The problem must be sorting the rows - is there any way this can be done faster, considering the fact that only the first 10 rows are needed?

Update

The simplified function being used calculates the distance between each row and a specified point (where LAT_B and LON_B are constants dependent on the query):

CREATE FUNCTION MyFunction(LAT_A float, LON_A float, LAT_B float, LON_B float)
RETURNS double
DETERMINISTIC
BEGIN

DECLARE tempCalc DOUBLE;
SET tempCalc = 3956 * 2 * ASIN(SQRT( POWER(SIN((LAT_A -abs( LAT_B)) * pi()/180 / 2),2)    
    + COS(LAT_A * pi()/180 ) * COS( abs(LAT_B) *  pi()/180)
    * POWER(SIN((LON_A - LON_B)
    * pi()/180 / 2), 2) ));

RETURN tempCalc;

END
Menelaos
  • 23,508
  • 18
  • 90
  • 155
user882807
  • 373
  • 1
  • 4
  • 17
  • 2
    Please show your function definition. – eggyal Apr 29 '13 at 10:51
  • Yes, we should also see your function definition. – Menelaos Apr 29 '13 at 10:54
  • Try to move your order by and limit directly within your function as opposed to doing them later. Your function can return the 10 results directly sorted and ready. – Menelaos Apr 29 '13 at 11:14
  • Are col1 and col2 columns of myTable? in the return I suspect the multiplication takes precedence over the addition so you want to add col2*3 to tempCalc? – Menelaos Apr 29 '13 at 12:47
  • Yes, col1 and col2 are columns of myTable, and I want the multiplication to be performed first. – user882807 Apr 29 '13 at 12:51
  • @user882807 Interesting... seems http://stackoverflow.com/questions/15296321/mysql-performance-when-ordering-on-calculated-column is also similar (almost identical) problem with long and lat and ordering by calculated distance. – Menelaos Apr 29 '13 at 13:05
  • 1
    @user882807 I think your most efficient option would be to do this: http://stackoverflow.com/questions/1006654/fastest-way-to-find-distance-between-two-lat-long-points – Menelaos Apr 29 '13 at 13:18
  • Related: http://stackoverflow.com/questions/12494146/mysql-geo-search-having-distance-performance – Menelaos Apr 29 '13 at 13:36
  • ¿Why don't use a simple Pitagoras? – Justo Jul 13 '17 at 02:55

5 Answers5

3

Options:

  1. Incorporate sorting within your stored procedure definition/logic. If your calling SQL select within your stored procedure perform the sort and limit there. - This means you will not be producing 10,000 rows in the stored procedure, just to resort them. Also, if table has indexes original sort within SQL select may be much faster.

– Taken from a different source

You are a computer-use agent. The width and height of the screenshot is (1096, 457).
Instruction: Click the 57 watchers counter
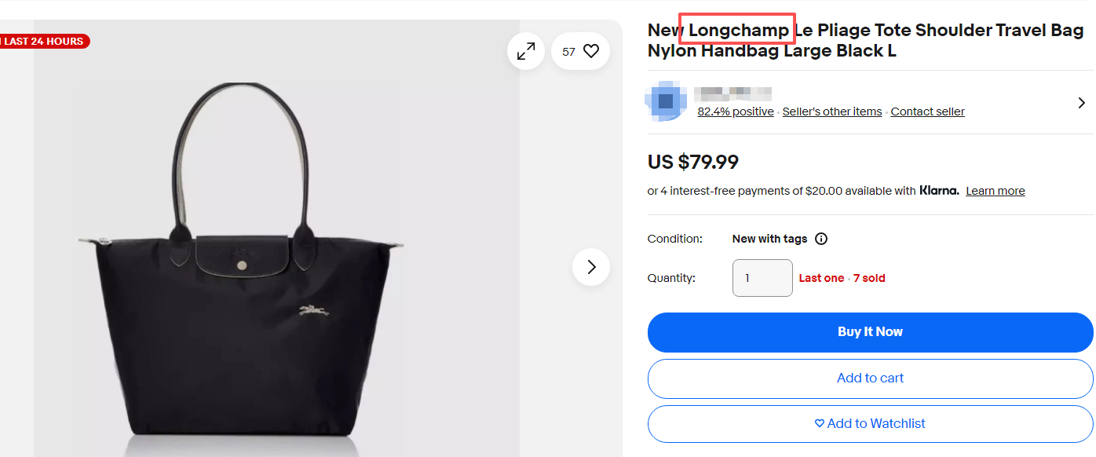[x=569, y=50]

  2. Verify that indexing is used within your table. - Indexes will cause your sorts to be performed quicker when selecting on the table.

Please provide us with the function definition, it would be easier to additionally help you.

Finally, try to move your order by and limit directly within your function as opposed to doing them later. Your function can return the 10 results directly sorted and ready. If you want, make two functions - one that returns the full results and one that returns them limited and sorted.

Update:

After seeing your function it becomes apparent that your trying to order by a calculated value. Ordering by calculated values is extremely slow as also mentioned in:

I am trying to think how you could "pre-process/order" your data based on col1 or col2 in order to speed up the ultimate ordering of your results. If col1 and col2 are columns of the table, and funResult is a mathematical function that can be graphed one of the two has a higher effect on the function return value....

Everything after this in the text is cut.